Zeekr’s growth in China can be attributed in large part to its direct-to-consumer business model, which the company aims to bring to new markets like Europe, as well. The company has also gained a reputation of producing smart, luxury vehicles at an affordable price range.

Zeekr promised earlier this year to enter the European market by the end of 2023. The company said it will begin selling the 001 and X in Sweden and the Netherlands beginning in the fourth quarter, with plans to expand quickly to other European cities after that.

Zeekr may run into some problems in Europe, where the European Commission is investigating whether to impose punitive tariffs on Chinese EV imports, which the agency says benefits from state subsidies, to protect European Union automakers.

Aside from Europe, Zeekr is also eyeing expansion into Israel and Kazakhstan, among other markets.

Zeekr hasn’t shared plans to sell its EVs in the U.S., which would be tough, considering it couldn’t access any of the incentives from the Biden administration’s Inflation Reduction Act. However, Zeekr has a deal with Waymo to supply the latter’s robotaxis, which are expected to start testing in the U.S. by the end of 2023.

The EV company has also worked with autonomous driving technology company Mobileye to launch the latter’s SuperVision advanced driver assistance system into 110,000 existing Zeekr 001’s via an over-the-air update. The two companies have previously shared plans to build an AV for Chinese consumers.

Zeekr X urban SUV. Image Credits: Zeekr

Breaking down Zeekr’s financials

Per the SEC filing, Zeekr said revenue from vehicle sales amounted to around $1.8 billion in the first half of 2023, compared to $727.3 million in the same period last year, with a gross profit margin of 12.3% and 4.7%, respectively. For comparison, Tesla brought in $41.2 billion in the first half of 2023, with a gross margin of about 18.75%.
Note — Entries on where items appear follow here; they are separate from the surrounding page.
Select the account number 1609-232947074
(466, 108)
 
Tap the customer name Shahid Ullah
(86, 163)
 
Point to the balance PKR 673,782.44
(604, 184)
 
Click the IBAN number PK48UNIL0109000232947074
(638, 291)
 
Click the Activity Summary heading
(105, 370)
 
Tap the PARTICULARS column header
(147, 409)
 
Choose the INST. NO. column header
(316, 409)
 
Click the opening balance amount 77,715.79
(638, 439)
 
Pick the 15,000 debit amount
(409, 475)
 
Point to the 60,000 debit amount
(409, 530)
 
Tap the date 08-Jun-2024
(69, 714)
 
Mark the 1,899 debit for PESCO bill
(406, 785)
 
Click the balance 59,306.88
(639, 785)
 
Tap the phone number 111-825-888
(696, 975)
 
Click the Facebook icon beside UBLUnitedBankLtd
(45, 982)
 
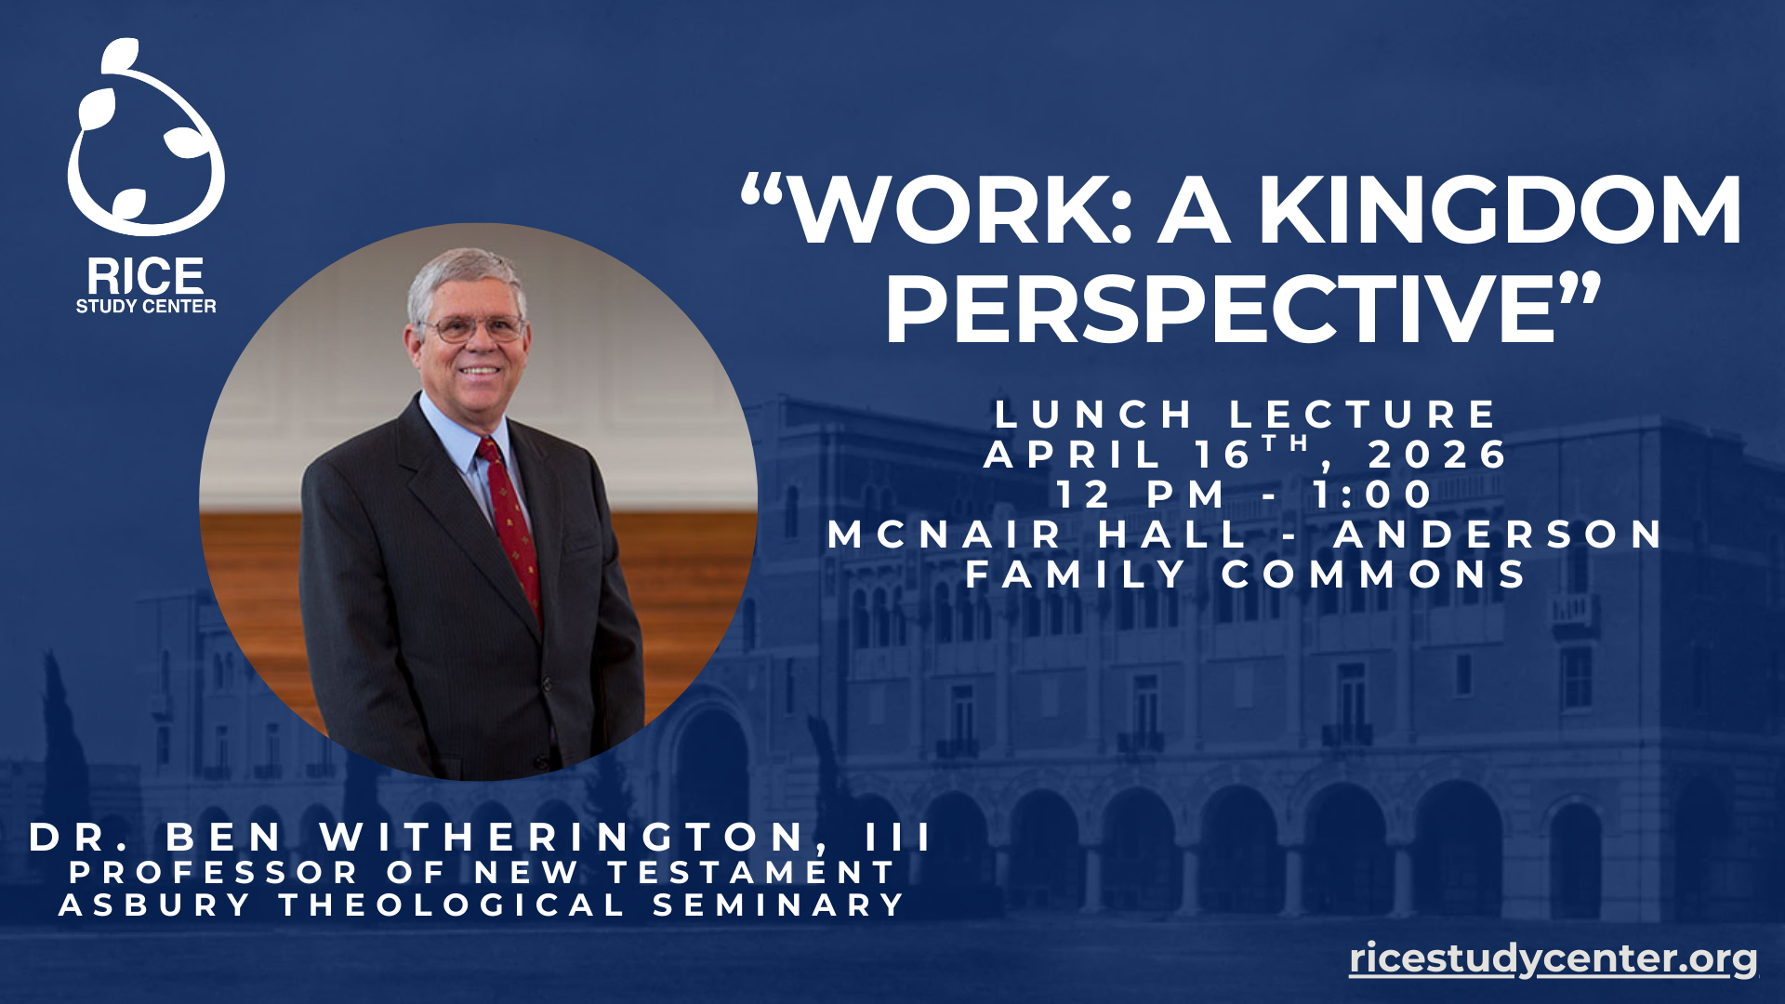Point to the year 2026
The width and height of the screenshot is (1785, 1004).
pyautogui.click(x=1438, y=455)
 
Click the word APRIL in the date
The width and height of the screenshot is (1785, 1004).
pyautogui.click(x=1072, y=455)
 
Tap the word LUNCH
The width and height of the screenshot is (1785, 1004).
pyautogui.click(x=1093, y=414)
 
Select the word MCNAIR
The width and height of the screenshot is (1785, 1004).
pyautogui.click(x=944, y=535)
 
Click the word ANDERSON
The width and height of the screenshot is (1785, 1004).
pyautogui.click(x=1498, y=535)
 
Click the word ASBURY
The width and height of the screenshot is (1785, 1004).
pyautogui.click(x=154, y=905)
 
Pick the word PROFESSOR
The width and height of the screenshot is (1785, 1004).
pyautogui.click(x=213, y=872)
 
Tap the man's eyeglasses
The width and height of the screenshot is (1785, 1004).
pyautogui.click(x=473, y=328)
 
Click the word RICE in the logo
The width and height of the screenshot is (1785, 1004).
pyautogui.click(x=145, y=276)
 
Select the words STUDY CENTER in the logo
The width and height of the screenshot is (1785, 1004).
pyautogui.click(x=146, y=306)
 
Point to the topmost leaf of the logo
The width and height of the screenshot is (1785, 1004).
pyautogui.click(x=121, y=56)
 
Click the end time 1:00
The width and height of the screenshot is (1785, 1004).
pyautogui.click(x=1372, y=495)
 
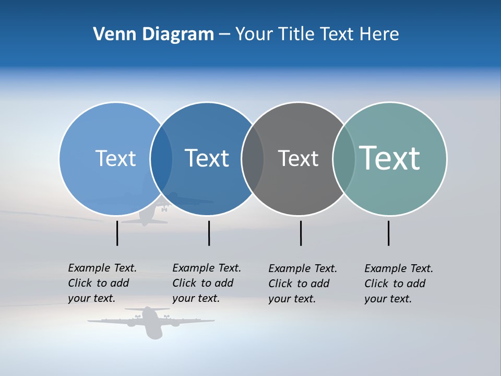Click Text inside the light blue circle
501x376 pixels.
coord(115,158)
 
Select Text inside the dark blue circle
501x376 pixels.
coord(207,158)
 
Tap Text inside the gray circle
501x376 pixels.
coord(298,158)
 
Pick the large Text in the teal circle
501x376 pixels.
coord(390,158)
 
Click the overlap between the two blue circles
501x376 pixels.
coord(161,158)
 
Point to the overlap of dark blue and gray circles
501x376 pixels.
coord(253,158)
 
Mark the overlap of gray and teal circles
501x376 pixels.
coord(343,158)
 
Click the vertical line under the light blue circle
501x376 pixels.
coord(117,233)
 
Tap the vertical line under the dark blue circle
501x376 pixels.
coord(209,233)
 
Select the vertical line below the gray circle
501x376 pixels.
coord(301,233)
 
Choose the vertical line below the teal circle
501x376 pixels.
coord(388,233)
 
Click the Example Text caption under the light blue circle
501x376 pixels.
coord(102,283)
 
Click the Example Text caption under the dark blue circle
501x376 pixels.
coord(206,283)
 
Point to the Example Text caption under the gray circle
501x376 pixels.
coord(302,284)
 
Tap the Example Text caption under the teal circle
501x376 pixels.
coord(398,284)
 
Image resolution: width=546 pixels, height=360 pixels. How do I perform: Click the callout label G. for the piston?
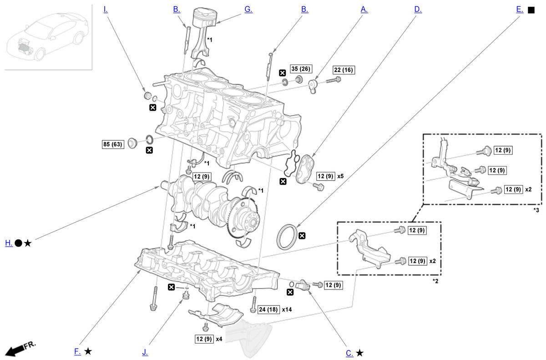(x=248, y=9)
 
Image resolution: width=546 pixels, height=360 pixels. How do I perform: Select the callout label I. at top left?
(x=106, y=9)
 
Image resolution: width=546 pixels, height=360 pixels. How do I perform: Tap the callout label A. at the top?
(x=364, y=9)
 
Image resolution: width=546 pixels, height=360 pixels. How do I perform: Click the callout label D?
(x=418, y=9)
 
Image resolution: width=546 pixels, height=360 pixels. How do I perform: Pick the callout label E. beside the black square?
(x=520, y=9)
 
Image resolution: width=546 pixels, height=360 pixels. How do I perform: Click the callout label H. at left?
(x=9, y=243)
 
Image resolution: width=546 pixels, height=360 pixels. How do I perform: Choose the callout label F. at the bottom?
(x=77, y=351)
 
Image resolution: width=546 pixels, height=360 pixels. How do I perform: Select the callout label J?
(x=145, y=352)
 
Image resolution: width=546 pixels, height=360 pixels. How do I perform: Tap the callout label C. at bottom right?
(x=349, y=353)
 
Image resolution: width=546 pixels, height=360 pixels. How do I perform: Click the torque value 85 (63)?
(x=112, y=145)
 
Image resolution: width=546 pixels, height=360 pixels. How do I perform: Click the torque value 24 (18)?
(x=268, y=309)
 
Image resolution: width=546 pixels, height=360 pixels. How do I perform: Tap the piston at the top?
(x=204, y=19)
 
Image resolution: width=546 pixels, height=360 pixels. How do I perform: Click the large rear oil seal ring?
(x=286, y=236)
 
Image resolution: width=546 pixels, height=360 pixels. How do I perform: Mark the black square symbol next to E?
(x=531, y=10)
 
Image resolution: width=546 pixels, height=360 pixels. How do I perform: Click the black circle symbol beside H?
(x=18, y=243)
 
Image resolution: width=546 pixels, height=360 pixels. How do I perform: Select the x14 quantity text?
(x=287, y=309)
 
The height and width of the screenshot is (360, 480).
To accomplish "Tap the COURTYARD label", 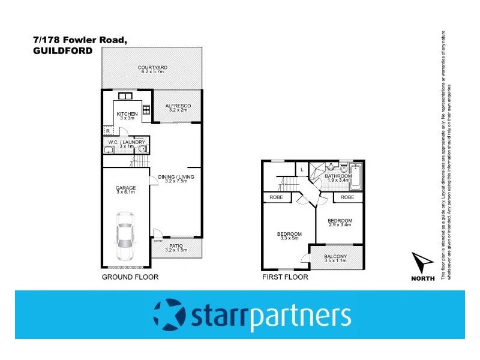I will pyautogui.click(x=151, y=67).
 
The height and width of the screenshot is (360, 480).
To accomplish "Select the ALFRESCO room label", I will pyautogui.click(x=177, y=106).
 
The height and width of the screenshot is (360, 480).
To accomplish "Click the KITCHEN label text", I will pyautogui.click(x=127, y=114).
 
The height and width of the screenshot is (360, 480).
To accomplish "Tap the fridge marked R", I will pyautogui.click(x=107, y=130).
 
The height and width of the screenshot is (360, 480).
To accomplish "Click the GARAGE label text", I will pyautogui.click(x=126, y=188).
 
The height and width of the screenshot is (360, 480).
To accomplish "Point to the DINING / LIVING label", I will pyautogui.click(x=177, y=176).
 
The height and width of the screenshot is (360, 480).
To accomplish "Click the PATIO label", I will pyautogui.click(x=176, y=245).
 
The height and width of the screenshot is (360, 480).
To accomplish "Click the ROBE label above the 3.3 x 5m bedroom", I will pyautogui.click(x=276, y=197).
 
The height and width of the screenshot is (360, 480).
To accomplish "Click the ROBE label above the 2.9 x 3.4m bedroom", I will pyautogui.click(x=347, y=197).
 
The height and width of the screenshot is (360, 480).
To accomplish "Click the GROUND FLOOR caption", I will pyautogui.click(x=130, y=277).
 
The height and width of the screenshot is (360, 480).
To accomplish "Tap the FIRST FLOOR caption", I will pyautogui.click(x=286, y=277).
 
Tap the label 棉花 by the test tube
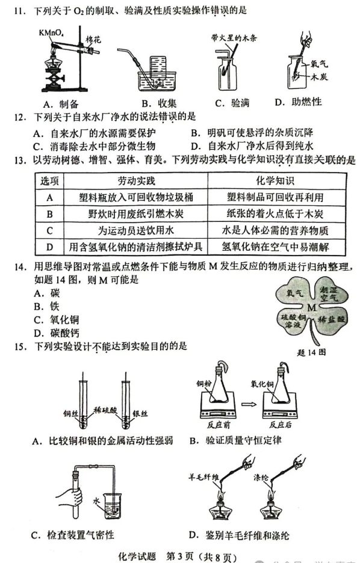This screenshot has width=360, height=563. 95,40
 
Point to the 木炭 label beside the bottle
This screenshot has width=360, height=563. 318,77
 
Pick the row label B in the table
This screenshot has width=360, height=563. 49,214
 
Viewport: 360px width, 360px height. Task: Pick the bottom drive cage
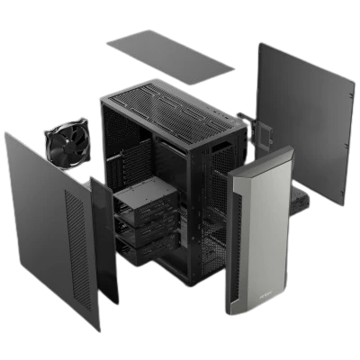(144, 248)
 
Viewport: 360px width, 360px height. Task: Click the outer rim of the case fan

Zeekr states that it also generated revenues from R&D service and other services, as well as the sale of batteries and other components, bringing its total revenue for the first six months of 2022 and 2023 to $1.2 billion and around $3 billion, respectively.

Zeekr recorded a net loss of $533.8 million in the first half of this year, up from a net loss of $423.6 million during the same period in 2022. The EV maker closed out the first half of 2023 with $382 million in cash and cash equivalents.

Part of those widening losses could be attributable to a price war started by Tesla in China at the beginning of the year, which is affecting the profitability of EV makers. China has also been experiencing a softening of EV demand as consumers rein in spending.

However, Zeekr can rely on Geely’s manufacturing facilities and cost-saving capabilities, and for the moment is well-funded. In February the company closed a $750 million round at a $13 billion valuation. Investors in the round included Amnon Shashua, the CEO of Mobileye and Chinese battery giant CATL.